** Start of PAGE EXCERPT **

Next we use **CrossValidator** for tuning parameters and selecting the models. This means we split the dataset into a number of folds and use the subset of the folds to train the model, and validating on the remaining fold. We've chosen 3-fold cross validation. This step is important to finding the logistic regression model with the best performance. 

In [13]:
try:
    # Using CrossValidator to find the best model
    crossval = CrossValidator(estimator = lr,
                              estimatorParamMaps = paramGrid,
                              evaluator = BinaryClassificationEvaluator(labelCol = "billboard"),
                              numFolds = 3)
    # Running cross-validation and choosing the best set of parameters
    cvModel = crossval.fit(train_data)  # using entire data
    cvModel_balanced = crossval.fit(train_balanced_data)  # using the balanced data

except Exception as e:
    print("Error when training the model:", e)


### 6.2. Predictions

Then, after running the cross-validations, we fetch the best modesl resulted from it. Next, we make predictions using the best models. We do this for both the test data from the entire dataset and the test data from the balanced dataset to have a wider outlook.

** End of PAGE EXCERPT **

_TO-DO LIST_:
1. Output everything in the cross-validation excerpt from "Then, after running" down to "a wider outlook.".
2. In the records, take everything from the line containing "Open the 編集 menu" down to the end of the records and substitute "toolbar" for "menu", changing nothing else. Leave the pictures out of your answer.
The records below the cross-validation excerpt are unrelated to it.

** Start of DATASET CONTENT **

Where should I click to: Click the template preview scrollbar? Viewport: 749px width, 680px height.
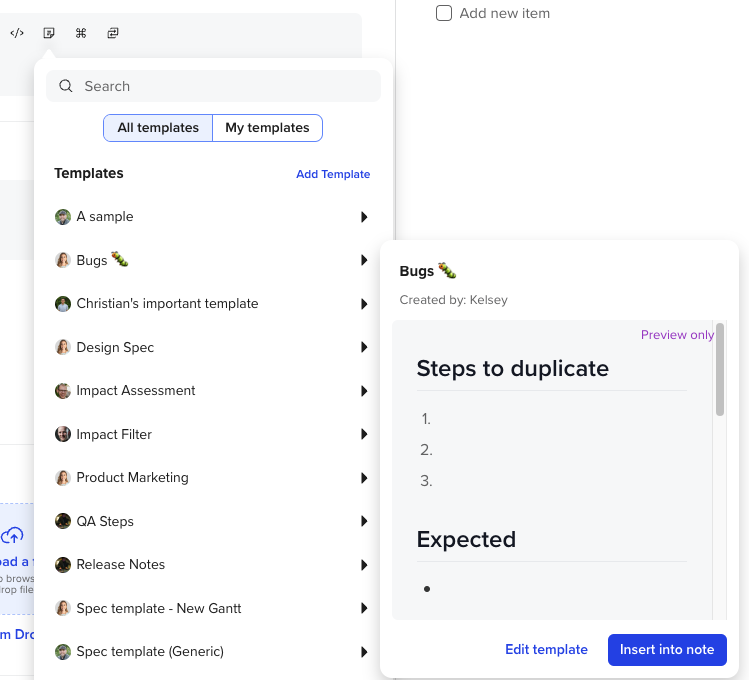[720, 370]
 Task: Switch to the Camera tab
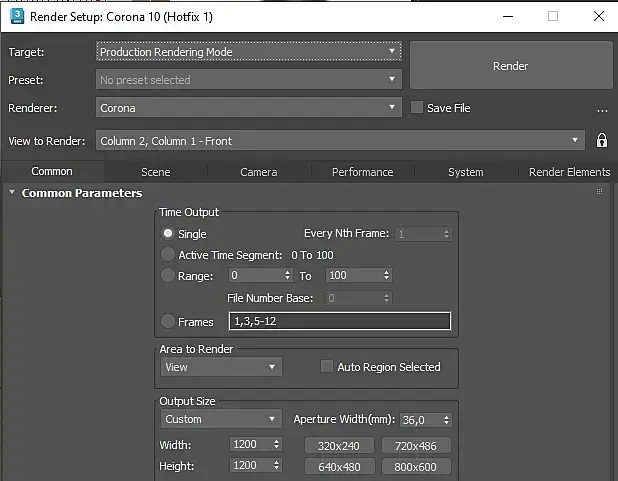pyautogui.click(x=259, y=172)
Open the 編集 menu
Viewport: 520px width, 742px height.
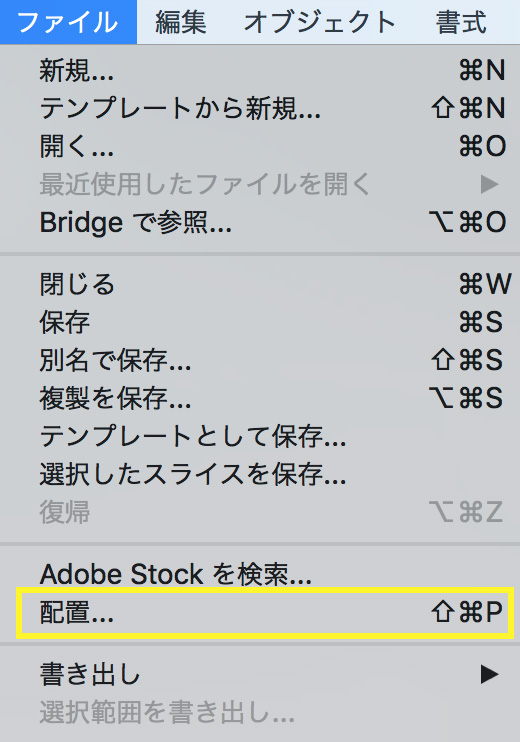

** End of DATASET CONTENT **

_WRITTEN ANSWERS_:
1.
Then, after running the cross-validations, we fetch the best modesl resulted from it. Next, we make predictions using the best models. We do this for both the test data from the entire dataset and the test data from the balanced dataset to have a wider outlook.

2.
Open the 編集 toolbar
Viewport: 520px width, 742px height.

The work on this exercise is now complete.